Parser Generator?

Jack nospam at invalid.com
Sun Aug 19 14:21:28 EDT 2007


Thanks for the suggestion. I understand that more work is needed for natural 
language
understanding. What I want to do is actually very simple - I pre-screen the 
user
typed text. If it's a simple syntax my code understands, like, Weather in 
London, I'll
redirect it to a weather site. Or, if it's "What is ... " I'll probably 
redirect it to wikipedia.
Otherwise, I'll throw it to a search engine. So, extremelyl simple stuff ...
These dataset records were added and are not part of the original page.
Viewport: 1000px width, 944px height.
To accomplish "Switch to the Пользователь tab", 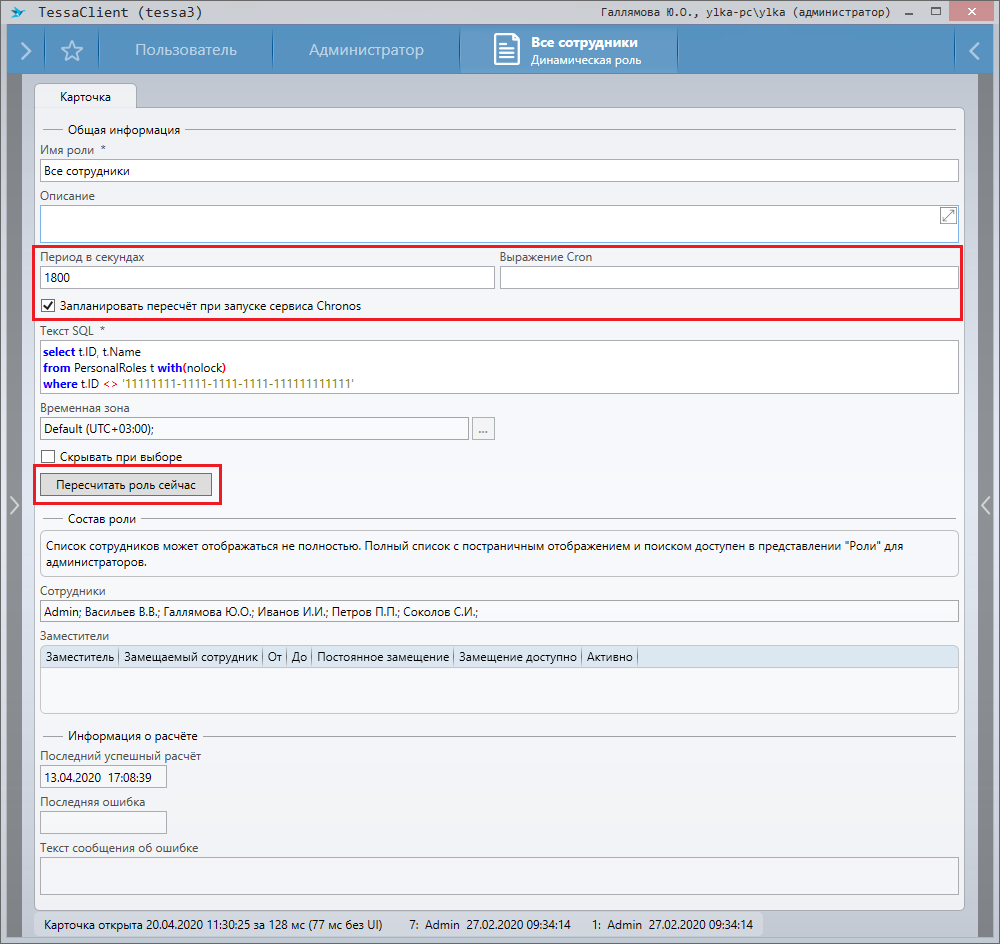I will (186, 51).
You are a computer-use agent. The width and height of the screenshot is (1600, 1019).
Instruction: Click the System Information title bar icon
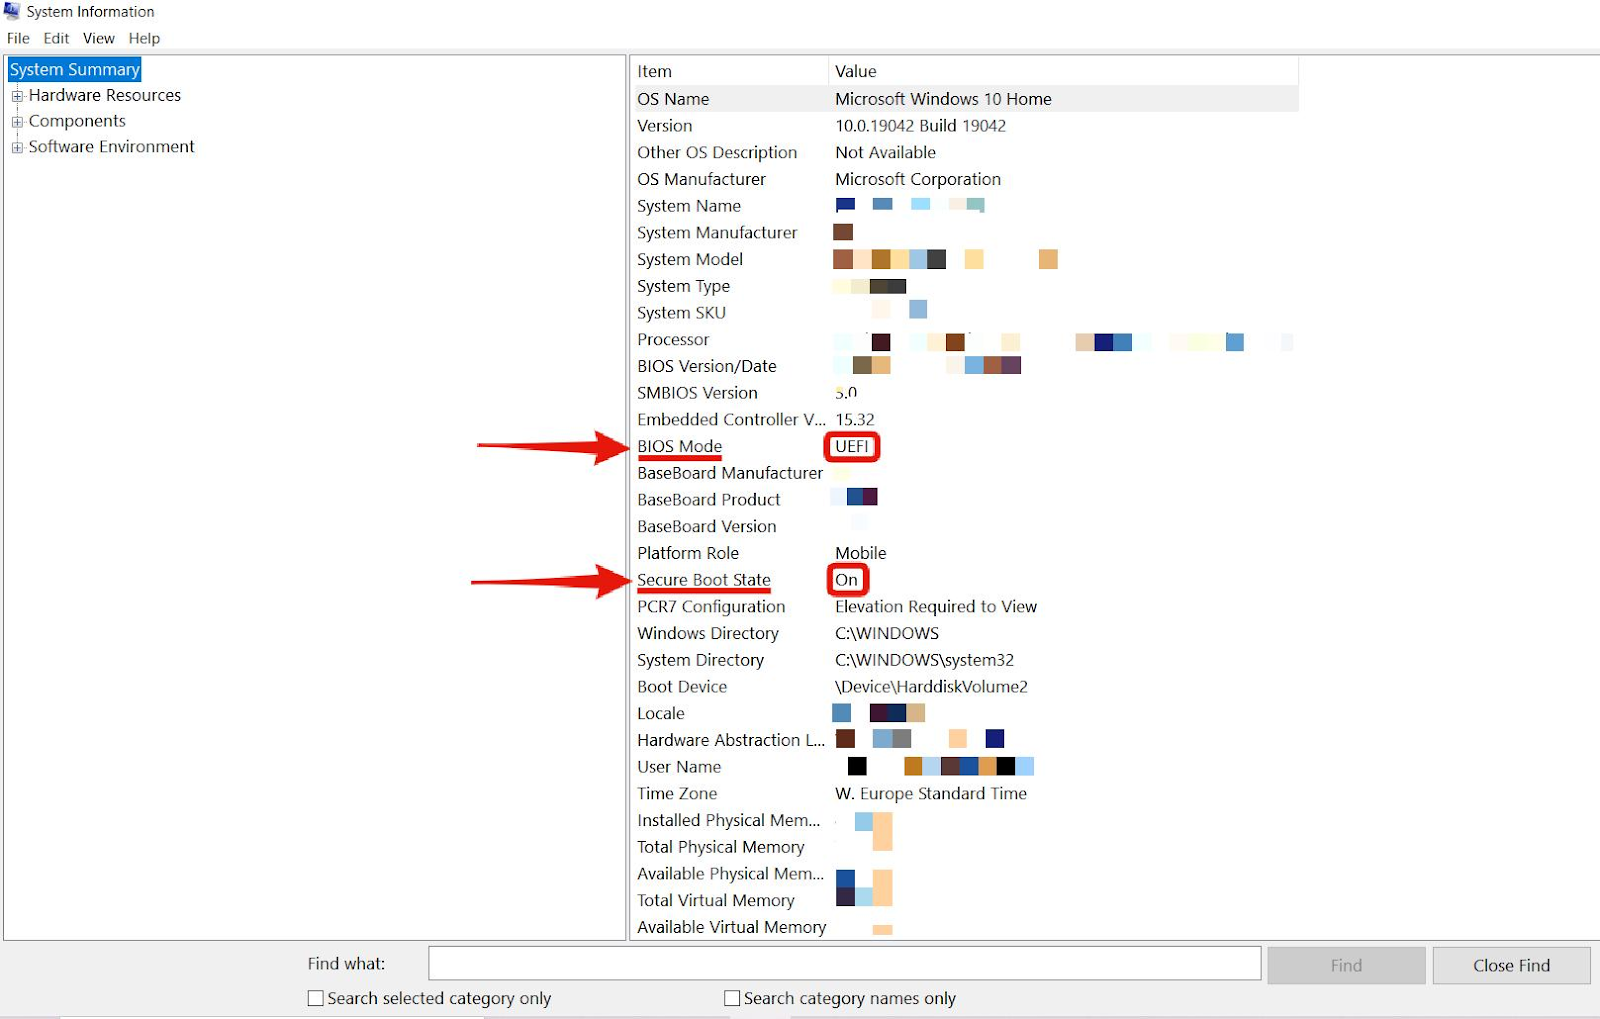12,11
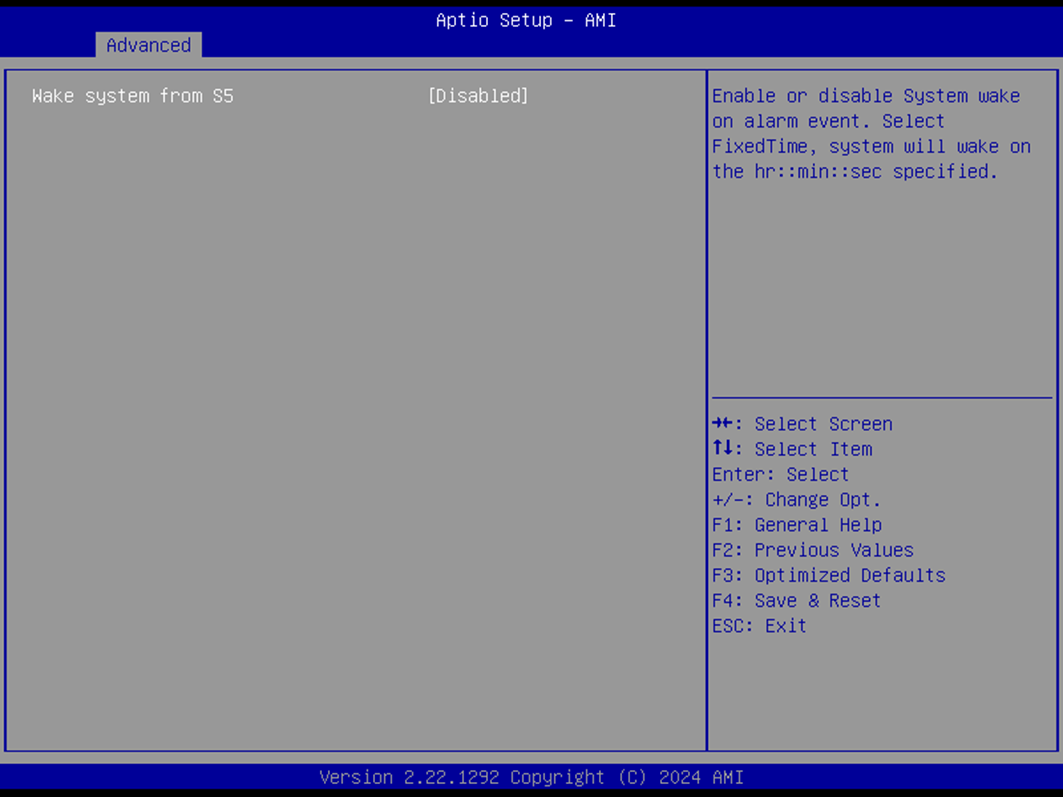Select the Wake system from S5 setting
The image size is (1063, 797).
tap(132, 96)
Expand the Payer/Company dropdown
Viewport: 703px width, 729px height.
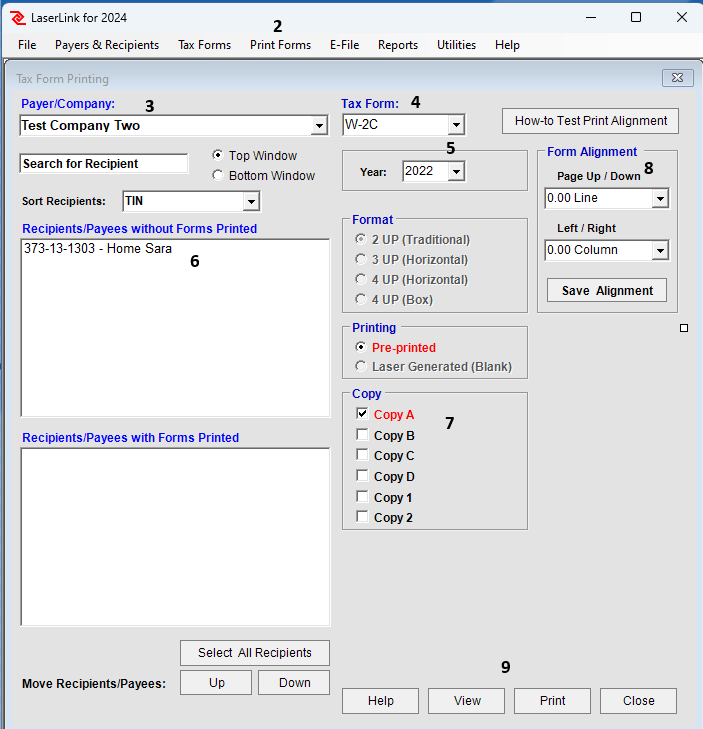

"samwyse" <dejanews at email.com> wrote in message 
news:xHWxi.1073$vU4.633 at nlpi068.nbdc.sbc.com...
> Jack wrote:
>> Thanks for all the replies!
>>
>> SPARK looks promising. Its doc doesn't say if it handles unicode
>> (CJK in particular) encoding though.
>>
>> Yapps also looks powerful: http://theory.stanford.edu/~amitp/yapps/
>>
>> There's also PyGgy http://lava.net/~newsham/pyggy/
>>
>> I may also give Antlr a try.
>>
>> If anyone has experiences using any of the parser generators with CJK
>> languages, I'd be very interested in hearing that.
>
> I'm going to echo Tommy's reply.  If you want to parse natural language, 
> conventional parsers are going to be worse than useless (because you'll 
> keep thinking, "Just one more tweak and this time it'll work for sure!"). 
> Instead, go look at what the interactive fiction community uses.  They 
> analyse the statement in multiple passes, first picking out the verbs, 
> then the noun phrases.  Some of their parsers can do on-the-fly 
> domain-specific spelling correction, etc, and all of them can ask the user 
> for clarification.  (I'm currently cobbling together something similar for 
> pre-teen users.)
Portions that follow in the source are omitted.